_DIRECTIVE 1_
According to the data lakehouse article below, how many layers make up the data lakehouse architecture?

_PASSAGE_
☆ ☆ ☆ ☆

What Is a data lakehouse? | Blog | Fivetran
Data insights

What is a data lakehouse?

July 8, 2024
What is a data lakehouse?
Combining the capabilities of data warehouses with data lakes.

A data lakehouse is a data repository that combines the scalability, cost-effectiveness, and flexibility of a data lake with the governance and query capabilities of a data warehouse. Using open table formats and data catalogs, data lakehouses offer the SQL-based functionality of data warehouses while ensuring visibility and control into structured data.

With these combined capabilities, the data lakehouse can support a wide range of analytical and operational uses of data, ranging from reporting and business intelligence to generative and agentic AI.

Data lakehouse architecture

The data lakehouse architecture consists of five layers.

☆ ☆ ☆ ☆

[Data records]
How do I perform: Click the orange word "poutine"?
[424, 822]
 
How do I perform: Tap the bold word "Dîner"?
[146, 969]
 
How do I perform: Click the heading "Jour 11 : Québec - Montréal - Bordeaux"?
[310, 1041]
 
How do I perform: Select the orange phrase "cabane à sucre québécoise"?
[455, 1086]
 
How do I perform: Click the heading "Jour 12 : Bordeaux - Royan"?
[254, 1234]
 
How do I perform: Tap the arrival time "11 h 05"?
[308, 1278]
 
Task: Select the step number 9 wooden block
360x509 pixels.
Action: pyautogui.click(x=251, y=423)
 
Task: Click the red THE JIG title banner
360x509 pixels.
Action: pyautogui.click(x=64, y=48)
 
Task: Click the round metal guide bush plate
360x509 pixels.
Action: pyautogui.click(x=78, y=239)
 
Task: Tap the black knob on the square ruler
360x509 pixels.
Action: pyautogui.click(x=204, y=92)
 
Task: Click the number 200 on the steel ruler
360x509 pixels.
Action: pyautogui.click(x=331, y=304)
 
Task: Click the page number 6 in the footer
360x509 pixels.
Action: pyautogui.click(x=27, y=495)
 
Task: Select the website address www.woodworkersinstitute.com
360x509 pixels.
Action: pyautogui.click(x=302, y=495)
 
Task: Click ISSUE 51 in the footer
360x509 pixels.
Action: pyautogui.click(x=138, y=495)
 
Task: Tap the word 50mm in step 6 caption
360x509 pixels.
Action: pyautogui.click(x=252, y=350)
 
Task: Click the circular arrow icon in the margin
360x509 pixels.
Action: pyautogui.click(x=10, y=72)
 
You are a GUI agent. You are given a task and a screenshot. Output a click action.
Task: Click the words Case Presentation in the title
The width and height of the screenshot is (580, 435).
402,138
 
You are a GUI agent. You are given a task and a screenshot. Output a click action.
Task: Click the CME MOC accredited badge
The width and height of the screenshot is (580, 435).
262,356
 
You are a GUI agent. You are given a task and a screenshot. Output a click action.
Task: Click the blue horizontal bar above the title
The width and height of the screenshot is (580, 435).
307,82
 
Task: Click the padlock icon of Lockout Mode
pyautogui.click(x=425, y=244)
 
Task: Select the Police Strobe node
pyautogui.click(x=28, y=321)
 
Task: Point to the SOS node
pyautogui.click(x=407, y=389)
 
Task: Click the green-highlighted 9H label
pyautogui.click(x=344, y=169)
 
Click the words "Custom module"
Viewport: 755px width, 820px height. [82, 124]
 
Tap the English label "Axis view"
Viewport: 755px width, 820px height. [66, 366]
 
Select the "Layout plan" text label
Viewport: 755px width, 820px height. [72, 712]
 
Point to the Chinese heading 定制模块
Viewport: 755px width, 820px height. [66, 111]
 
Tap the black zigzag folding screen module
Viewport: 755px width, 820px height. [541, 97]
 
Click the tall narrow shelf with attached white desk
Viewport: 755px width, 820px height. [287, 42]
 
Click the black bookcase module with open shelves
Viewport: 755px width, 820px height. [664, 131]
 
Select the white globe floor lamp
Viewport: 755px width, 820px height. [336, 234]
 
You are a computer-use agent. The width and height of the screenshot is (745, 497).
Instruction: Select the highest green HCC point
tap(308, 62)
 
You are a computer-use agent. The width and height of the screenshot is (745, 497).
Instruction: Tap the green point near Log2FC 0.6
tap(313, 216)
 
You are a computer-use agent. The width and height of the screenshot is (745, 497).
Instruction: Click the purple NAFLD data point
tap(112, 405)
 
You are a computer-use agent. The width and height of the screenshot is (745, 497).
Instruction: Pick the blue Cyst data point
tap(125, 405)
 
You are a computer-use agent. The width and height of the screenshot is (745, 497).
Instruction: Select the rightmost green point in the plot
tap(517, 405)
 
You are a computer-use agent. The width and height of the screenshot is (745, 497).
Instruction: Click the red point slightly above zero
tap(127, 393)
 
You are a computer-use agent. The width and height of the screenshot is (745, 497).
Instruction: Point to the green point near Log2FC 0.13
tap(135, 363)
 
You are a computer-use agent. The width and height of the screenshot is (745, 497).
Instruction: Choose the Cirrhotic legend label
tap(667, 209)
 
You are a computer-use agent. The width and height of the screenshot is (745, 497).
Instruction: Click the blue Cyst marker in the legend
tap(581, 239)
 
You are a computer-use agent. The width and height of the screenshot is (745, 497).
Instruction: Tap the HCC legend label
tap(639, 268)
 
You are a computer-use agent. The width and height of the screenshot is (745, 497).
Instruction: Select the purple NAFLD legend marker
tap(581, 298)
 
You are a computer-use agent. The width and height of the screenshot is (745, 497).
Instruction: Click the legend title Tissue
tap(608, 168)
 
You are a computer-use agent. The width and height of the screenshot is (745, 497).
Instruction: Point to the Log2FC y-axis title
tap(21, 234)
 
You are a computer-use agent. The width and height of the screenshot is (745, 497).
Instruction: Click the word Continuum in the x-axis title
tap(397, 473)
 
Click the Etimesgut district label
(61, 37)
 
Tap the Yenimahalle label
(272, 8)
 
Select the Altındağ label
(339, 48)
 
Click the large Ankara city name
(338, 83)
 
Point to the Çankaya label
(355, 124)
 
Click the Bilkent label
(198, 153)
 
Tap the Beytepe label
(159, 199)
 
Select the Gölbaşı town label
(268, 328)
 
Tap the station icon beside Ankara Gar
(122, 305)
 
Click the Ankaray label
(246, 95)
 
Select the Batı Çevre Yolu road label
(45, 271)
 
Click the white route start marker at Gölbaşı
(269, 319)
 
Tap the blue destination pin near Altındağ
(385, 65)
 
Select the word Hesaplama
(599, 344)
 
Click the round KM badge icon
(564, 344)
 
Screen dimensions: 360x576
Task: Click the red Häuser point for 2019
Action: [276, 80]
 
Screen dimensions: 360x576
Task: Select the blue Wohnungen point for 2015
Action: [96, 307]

☆ ☆ ☆ ☆

_DIRECTIVE 2_
Count the lines of the listing above that contain the word "perform", and reply with the number only.

_WRITTEN SOLUTION 1_
Five layers.

_WRITTEN SOLUTION 2_
6